Oliver Sacks
By KATE
MURPHY
What’s on your mind? The
Sunday Review asked Oliver Sacks, a physician, author and professor of
neurology and psychiatry at the Columbia University Medical Center.
READING I’m rereading Baudelaire’s
“Artificial Paradises,” which I first read — it must have been 50 years ago.
I’m writing about hallucinations, all kinds of hallucinations, and Baudelaire
is wonderful in his descriptions of his experiences with hashish and opium.
I read a lot of biographies, which are like patient case histories,
really. I liked “The House of Wittgenstein: A Family at War.” It’s about the
family of Ludwig Wittgenstein, who is an icon in the philosophical world and
one of my favorite philosophers. His brother, Paul, was a one-armed pianist who
lost his arm during the First World War and being wealthy, he commissioned
pieces for the left hand. Three other brothers committed suicide. It was a very
interesting book and was written by Alexander Waugh, who was the grandson of
Evelyn Waugh.
WATCHING “Star Trek,” the original
series or “The Next Generation.” It has strong characters that I find
believable. I visited the set of “Star Trek” several years ago and met Brent
Spiner, the actor who played Data. I told him he was the hero of autistic
people everywhere. I don’t think he knew what to make of that.

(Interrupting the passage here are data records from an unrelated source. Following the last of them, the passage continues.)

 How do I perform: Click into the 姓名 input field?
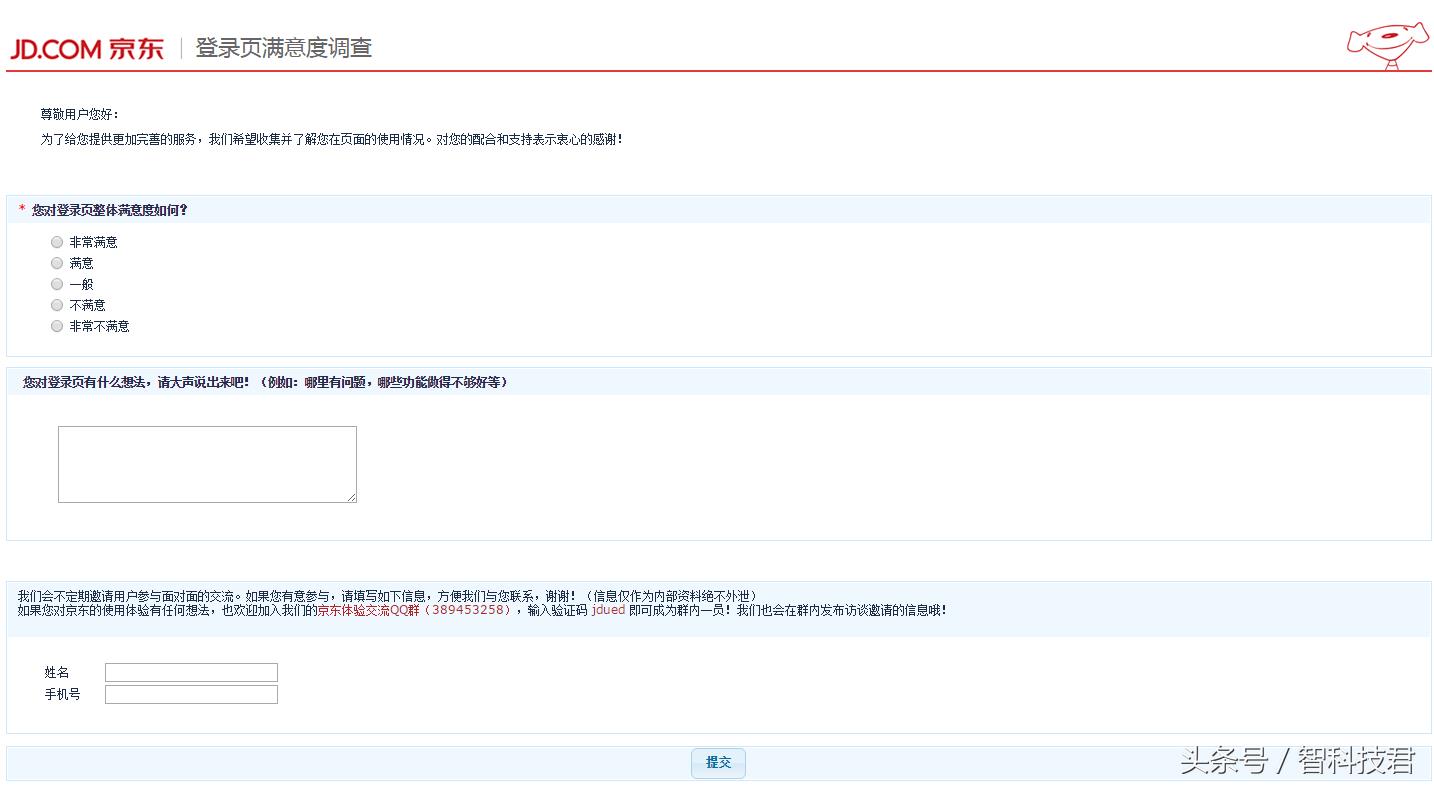(191, 673)
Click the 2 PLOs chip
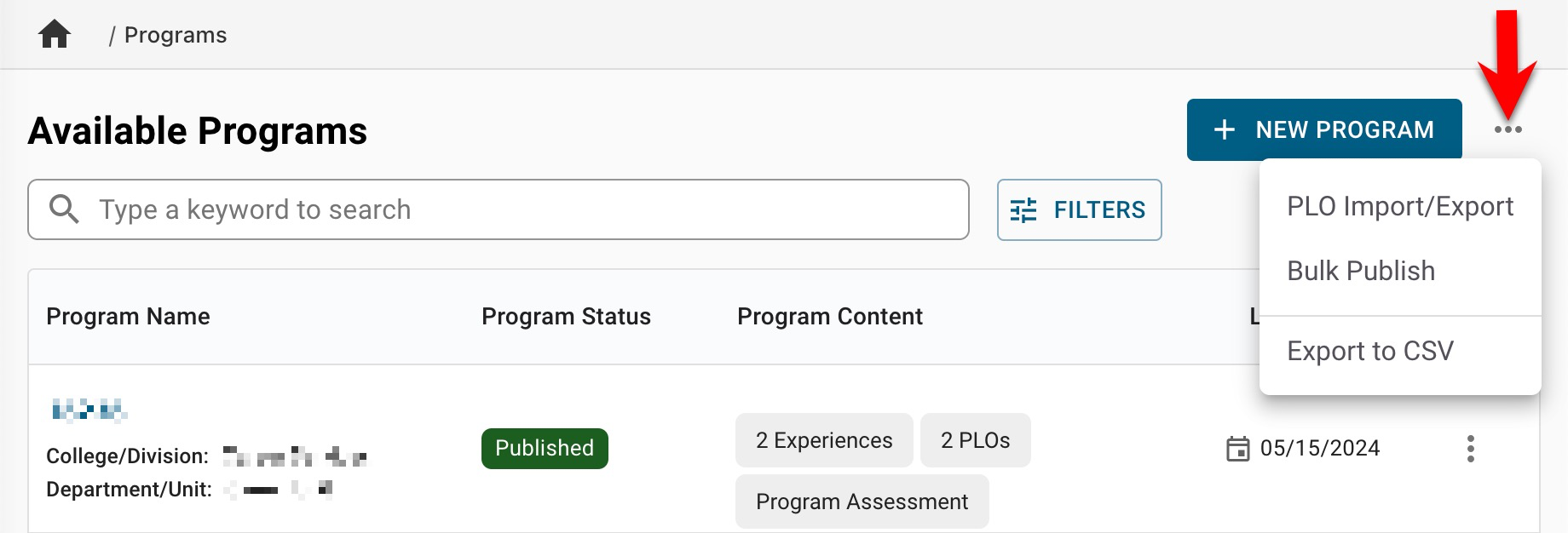Image resolution: width=1568 pixels, height=533 pixels. click(975, 441)
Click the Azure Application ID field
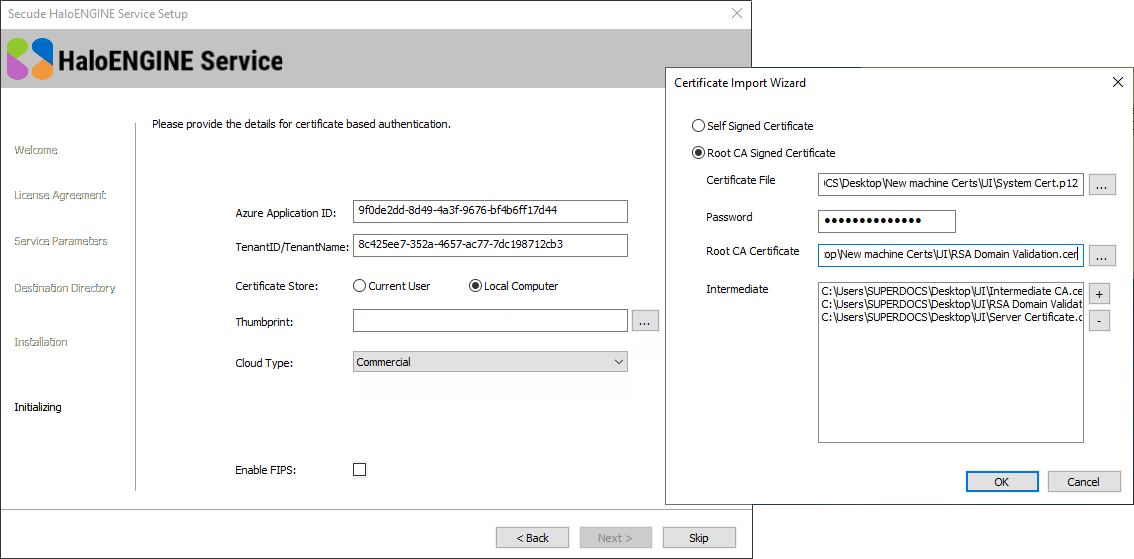This screenshot has height=559, width=1134. point(490,211)
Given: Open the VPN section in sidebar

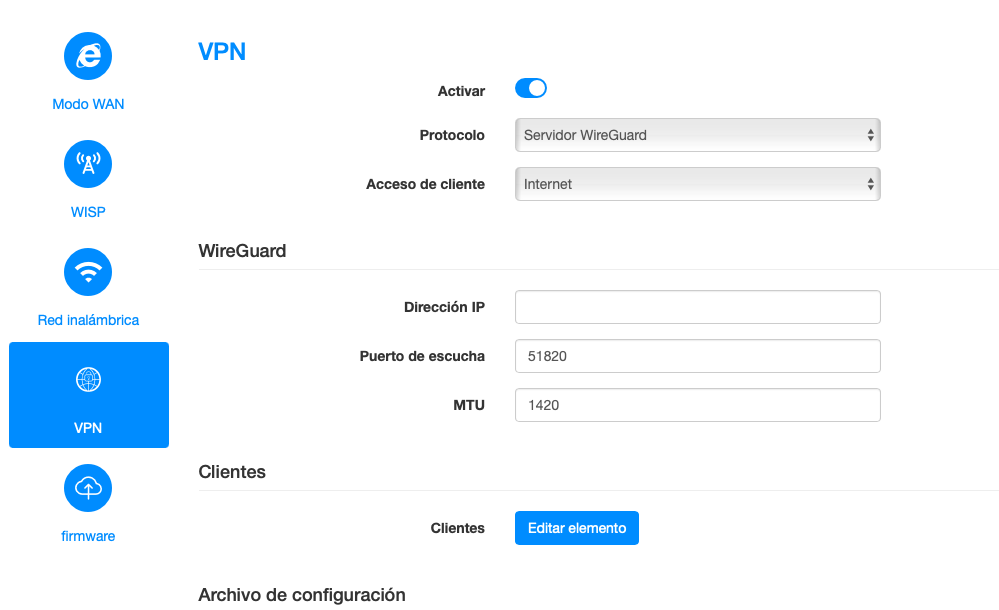Looking at the screenshot, I should [x=88, y=394].
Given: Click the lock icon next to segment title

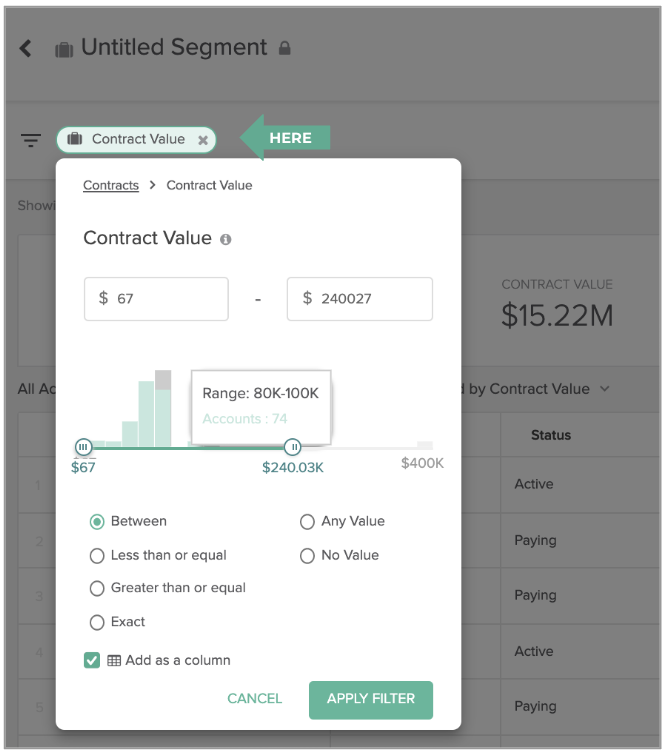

For laughter, fun and joy, I turn to the Ealing Comedies with Alec
Guinness. One of my favorites is “Kind Hearts and Coronets,” where Alex
Guinness plays eight different characters.
FOLLOWING I don’t know what Facebook and Twitter are since I don’t use a computer.
But a friend gave me a hat with a built-in compass, since I have no sense of
direction. It beeps when you face north and the intensity of the beeps shows
how close you are. I like to think it’s improving my awareness but truthfully,
I don’t think I’m getting any better. And I get a little embarrassed wearing a
hat that beeps.
CONSUMING Herring, especially at this
time of year when the tender new catch comes in from Holland, and Zico coconut
water — I drink a gallon a week.
COLLECTING I buy lumps of metals because I’m a periodic-table freak. I bought
rhenium for my 75th birthday, osmium for my 76th birthday, iridium for my 77th
birthday. But I may not be able to afford more than a tiny pellet of platinum
for my 78th birthday this year.
Kate Murphy is a journalist
in Houston who contributes regularly to The New York Times.